▶ **ЗАДАНИЕ**
Подсчитайте, в скольких строках приведенного ниже материала встречается слово «Find». В ответе укажите только число.

▶ **ИСХОДНЫЙ МАТЕРИАЛ**
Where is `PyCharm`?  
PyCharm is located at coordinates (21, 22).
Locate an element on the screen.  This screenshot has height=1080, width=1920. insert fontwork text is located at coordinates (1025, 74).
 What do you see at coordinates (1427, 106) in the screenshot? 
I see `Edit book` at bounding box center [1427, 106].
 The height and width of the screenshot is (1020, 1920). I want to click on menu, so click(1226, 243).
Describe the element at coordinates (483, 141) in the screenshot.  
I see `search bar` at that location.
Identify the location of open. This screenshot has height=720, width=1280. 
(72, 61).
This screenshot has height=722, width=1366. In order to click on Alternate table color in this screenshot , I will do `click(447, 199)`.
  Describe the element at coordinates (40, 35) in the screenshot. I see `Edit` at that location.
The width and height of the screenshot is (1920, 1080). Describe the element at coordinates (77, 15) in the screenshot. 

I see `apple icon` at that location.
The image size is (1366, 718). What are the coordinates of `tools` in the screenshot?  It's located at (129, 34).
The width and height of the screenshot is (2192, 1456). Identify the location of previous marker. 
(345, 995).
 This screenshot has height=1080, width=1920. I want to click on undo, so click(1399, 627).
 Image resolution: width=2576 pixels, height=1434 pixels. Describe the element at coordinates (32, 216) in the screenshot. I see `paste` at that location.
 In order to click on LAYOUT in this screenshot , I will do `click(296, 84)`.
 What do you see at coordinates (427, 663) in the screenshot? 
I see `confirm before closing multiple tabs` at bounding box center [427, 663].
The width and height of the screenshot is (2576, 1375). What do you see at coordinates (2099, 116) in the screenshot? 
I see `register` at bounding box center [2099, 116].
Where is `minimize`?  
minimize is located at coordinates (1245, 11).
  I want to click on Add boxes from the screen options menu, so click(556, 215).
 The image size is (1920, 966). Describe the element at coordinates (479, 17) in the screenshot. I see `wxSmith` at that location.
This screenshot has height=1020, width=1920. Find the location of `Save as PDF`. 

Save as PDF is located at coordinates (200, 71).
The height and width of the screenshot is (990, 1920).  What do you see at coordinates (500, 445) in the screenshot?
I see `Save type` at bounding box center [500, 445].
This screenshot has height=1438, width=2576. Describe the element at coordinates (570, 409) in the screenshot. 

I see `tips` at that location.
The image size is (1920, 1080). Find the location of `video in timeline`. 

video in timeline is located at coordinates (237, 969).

▶ **РЕШЕНИЕ ЗАДАНИЯ**
2